Extract everything in the material below from the line containing "1486x836 pixels." down to the line containing "pyautogui.click(x=22, y=40)", including both of those lines, and reproduce each line unchanged.

# start of Raw data

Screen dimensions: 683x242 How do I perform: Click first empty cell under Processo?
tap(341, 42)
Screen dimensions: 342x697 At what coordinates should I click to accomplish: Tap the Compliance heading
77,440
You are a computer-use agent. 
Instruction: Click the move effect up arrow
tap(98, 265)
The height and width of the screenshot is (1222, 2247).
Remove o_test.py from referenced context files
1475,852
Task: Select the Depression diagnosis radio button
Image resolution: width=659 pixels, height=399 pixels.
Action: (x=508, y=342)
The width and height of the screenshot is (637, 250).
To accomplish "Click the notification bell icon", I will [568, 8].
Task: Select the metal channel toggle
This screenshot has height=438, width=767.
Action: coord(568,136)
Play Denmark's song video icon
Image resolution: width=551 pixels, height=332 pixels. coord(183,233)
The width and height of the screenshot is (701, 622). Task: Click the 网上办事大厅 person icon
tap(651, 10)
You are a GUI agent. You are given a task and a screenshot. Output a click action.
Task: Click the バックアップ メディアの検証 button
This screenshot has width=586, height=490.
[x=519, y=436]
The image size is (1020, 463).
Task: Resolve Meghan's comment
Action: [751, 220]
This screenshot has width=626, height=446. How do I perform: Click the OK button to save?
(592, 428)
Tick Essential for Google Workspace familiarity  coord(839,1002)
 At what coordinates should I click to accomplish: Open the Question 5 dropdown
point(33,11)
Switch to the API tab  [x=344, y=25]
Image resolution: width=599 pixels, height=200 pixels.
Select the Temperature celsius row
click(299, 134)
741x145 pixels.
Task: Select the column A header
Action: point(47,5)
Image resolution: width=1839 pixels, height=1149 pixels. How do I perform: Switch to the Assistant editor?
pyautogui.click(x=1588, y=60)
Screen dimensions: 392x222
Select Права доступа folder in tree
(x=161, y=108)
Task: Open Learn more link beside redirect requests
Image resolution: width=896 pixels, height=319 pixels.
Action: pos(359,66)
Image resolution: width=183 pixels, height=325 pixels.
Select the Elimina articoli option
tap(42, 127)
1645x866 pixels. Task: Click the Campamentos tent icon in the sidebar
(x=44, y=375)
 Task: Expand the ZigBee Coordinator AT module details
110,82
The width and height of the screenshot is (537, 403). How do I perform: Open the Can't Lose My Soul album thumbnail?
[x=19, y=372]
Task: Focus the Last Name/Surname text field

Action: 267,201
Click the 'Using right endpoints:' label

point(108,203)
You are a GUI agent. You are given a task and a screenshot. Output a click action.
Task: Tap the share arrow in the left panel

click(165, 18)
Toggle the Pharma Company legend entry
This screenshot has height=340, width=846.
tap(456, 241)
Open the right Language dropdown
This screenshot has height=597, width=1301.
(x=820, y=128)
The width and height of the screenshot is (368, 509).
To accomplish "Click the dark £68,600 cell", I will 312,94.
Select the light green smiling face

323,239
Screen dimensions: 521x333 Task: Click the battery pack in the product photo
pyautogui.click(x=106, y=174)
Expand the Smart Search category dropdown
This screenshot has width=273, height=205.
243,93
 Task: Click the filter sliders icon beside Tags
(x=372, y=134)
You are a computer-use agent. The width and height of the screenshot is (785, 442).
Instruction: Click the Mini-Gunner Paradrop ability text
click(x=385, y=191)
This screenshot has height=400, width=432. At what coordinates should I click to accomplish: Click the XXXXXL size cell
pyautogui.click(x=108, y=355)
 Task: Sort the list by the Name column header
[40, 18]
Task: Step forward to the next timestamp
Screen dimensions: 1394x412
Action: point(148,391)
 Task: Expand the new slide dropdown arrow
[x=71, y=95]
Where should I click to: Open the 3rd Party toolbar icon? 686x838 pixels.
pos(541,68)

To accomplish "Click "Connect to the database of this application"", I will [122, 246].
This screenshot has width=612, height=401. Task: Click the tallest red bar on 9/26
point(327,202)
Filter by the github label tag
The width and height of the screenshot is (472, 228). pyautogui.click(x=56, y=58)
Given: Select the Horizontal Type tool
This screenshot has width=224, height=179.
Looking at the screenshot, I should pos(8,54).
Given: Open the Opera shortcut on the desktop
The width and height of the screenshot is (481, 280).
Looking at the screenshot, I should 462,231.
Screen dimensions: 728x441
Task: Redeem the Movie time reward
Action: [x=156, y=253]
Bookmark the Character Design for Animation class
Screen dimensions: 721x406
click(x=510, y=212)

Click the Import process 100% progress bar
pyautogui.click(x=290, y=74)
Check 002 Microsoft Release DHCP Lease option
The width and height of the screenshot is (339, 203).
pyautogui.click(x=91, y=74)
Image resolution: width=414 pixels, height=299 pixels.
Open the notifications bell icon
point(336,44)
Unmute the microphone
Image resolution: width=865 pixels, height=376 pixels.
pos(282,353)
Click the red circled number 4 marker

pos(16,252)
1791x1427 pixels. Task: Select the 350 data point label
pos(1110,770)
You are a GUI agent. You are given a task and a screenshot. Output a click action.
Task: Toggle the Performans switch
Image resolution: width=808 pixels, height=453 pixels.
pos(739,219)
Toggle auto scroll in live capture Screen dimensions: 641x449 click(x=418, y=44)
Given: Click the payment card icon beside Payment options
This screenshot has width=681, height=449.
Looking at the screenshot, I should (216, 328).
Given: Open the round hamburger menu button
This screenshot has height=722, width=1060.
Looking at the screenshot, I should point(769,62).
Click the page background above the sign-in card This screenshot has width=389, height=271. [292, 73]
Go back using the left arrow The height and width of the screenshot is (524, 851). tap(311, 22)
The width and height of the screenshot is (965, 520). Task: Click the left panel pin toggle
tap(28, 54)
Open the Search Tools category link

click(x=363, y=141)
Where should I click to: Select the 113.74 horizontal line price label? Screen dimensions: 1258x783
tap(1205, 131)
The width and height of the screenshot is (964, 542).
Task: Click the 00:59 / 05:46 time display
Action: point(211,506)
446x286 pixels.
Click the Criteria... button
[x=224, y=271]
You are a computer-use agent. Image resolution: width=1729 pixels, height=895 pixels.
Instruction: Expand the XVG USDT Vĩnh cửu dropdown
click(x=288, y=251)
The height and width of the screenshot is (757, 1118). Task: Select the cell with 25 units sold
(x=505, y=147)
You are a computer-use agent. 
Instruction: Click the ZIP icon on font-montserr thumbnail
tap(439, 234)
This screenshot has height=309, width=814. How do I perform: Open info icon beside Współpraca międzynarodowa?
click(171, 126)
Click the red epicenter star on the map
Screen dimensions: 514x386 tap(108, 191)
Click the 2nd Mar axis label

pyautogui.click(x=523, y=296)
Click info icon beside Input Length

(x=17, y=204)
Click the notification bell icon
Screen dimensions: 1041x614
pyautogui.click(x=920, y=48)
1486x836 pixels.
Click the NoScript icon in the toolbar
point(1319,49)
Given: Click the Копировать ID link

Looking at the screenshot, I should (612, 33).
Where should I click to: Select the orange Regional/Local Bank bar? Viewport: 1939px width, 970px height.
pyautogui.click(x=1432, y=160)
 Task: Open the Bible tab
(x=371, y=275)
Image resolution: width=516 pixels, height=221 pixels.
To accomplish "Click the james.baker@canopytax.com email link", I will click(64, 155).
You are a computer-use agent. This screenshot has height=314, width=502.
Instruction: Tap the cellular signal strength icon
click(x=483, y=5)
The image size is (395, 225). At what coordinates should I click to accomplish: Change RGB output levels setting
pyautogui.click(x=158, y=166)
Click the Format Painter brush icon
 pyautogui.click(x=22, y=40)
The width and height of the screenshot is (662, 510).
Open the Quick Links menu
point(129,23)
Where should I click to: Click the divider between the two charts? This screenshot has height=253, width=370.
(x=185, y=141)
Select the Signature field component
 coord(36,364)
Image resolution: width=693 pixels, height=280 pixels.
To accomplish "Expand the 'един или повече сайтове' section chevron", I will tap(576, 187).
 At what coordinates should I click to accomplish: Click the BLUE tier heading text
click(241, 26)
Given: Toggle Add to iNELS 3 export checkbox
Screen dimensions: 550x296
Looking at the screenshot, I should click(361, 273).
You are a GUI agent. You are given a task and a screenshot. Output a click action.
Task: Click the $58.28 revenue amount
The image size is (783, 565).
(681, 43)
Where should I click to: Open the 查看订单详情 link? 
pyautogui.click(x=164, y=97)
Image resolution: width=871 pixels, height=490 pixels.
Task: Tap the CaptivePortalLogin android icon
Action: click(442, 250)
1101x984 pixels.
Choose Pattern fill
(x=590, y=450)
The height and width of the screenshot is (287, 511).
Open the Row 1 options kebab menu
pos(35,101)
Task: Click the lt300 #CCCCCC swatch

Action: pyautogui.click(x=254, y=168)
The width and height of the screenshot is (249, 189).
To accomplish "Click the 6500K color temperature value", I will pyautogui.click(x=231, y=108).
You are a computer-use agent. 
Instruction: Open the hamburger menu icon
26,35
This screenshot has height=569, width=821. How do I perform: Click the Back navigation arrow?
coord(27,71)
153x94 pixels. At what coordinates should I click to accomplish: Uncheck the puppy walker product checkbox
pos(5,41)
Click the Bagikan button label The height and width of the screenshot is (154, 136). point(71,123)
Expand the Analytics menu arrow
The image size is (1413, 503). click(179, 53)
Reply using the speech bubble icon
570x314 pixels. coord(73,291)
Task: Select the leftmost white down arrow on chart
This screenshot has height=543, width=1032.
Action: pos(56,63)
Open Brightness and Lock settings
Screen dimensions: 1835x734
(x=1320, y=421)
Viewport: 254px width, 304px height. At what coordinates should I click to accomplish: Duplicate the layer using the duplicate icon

# end of Raw data

**Solution for this exercise**
1486x836 pixels.
Click the NoScript icon in the toolbar
point(1319,49)
Given: Click the Копировать ID link

Looking at the screenshot, I should (612, 33).
Where should I click to: Select the orange Regional/Local Bank bar? Viewport: 1939px width, 970px height.
pyautogui.click(x=1432, y=160)
 Task: Open the Bible tab
(x=371, y=275)
Image resolution: width=516 pixels, height=221 pixels.
To accomplish "Click the james.baker@canopytax.com email link", I will click(64, 155).
You are a computer-use agent. This screenshot has height=314, width=502.
Instruction: Tap the cellular signal strength icon
click(x=483, y=5)
The image size is (395, 225). At what coordinates should I click to accomplish: Change RGB output levels setting
pyautogui.click(x=158, y=166)
Click the Format Painter brush icon
 pyautogui.click(x=22, y=40)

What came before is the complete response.